Back when computers were entirely text-based, people with physical disabilities could use them without much difficulty. Blind people could use screen-reading software that translated the text on the screen into a synthesized voice; then they could simply type their response on the keyboard. People with motor impairments could use alternative input devices to type characters . And for the hearing-impaired, a text-based interface presented no barrier at all.
Ironically, many so-called user -friendly computer technology advances in the 1980s and 1990s made computers less accessible to people with disabilities. The mouse-based, point-and-click interface proved useless for visually impaired people who couldn't see what they were supposed to click, and many motor-impaired people found that they couldn't maneuver a mouse with the necessary precision. The introduction of streaming sound and video meant that a significant fraction of the audience was cut off from multimedia content: Blind people couldn't see the video portion, and deaf people couldn't hear the soundtrack.

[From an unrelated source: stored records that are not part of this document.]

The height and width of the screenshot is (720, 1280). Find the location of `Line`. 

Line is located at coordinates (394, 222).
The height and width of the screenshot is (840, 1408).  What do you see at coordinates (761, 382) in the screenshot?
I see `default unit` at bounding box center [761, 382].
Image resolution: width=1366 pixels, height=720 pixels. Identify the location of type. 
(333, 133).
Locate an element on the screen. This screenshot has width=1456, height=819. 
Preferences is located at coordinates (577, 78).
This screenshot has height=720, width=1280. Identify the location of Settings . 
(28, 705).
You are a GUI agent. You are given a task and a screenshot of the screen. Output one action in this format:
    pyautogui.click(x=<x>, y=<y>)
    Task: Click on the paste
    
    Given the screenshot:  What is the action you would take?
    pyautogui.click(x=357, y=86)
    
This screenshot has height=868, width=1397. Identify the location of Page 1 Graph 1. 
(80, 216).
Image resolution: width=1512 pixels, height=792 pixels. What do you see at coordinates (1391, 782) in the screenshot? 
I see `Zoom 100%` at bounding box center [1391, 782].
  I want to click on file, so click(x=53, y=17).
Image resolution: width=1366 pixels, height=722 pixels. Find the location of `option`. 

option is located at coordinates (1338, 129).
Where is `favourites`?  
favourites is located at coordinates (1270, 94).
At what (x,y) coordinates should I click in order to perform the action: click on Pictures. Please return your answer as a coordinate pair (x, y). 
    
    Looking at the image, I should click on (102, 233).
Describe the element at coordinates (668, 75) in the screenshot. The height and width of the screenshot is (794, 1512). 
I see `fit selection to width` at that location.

Even text was no longer the common denominator it once had been. Many Web sites and CDs used bitmapped text, which screen-reading software didn't recognize. Macromedia's Shockwave and Flash players were impervious to screen-reading software, so even regular text in a Director or Flash movie was inaccessible to visually-impaired users.
In recent years , hardware and software designers have been working to rectify these problems. In 1998, the U.S. Congress passed Section 508 of the Rehabilitation Act, which requires that all Web sites maintained by the federal government be accessible to people with disabilities. An increasing number of states and private organizations have also chosen to adhere to the guidelines established by Section 508.
Macromedia has responded to the challenge by including powerful, easy-to-use accessibility features in Director MX. You'll find separate sets of features available for making Director movies accessible to people with visual, hearing, and motor impairments. After learning how to use these features in this chapter, perhaps you'll be inspired to make your own Director movies accessible to a larger audience.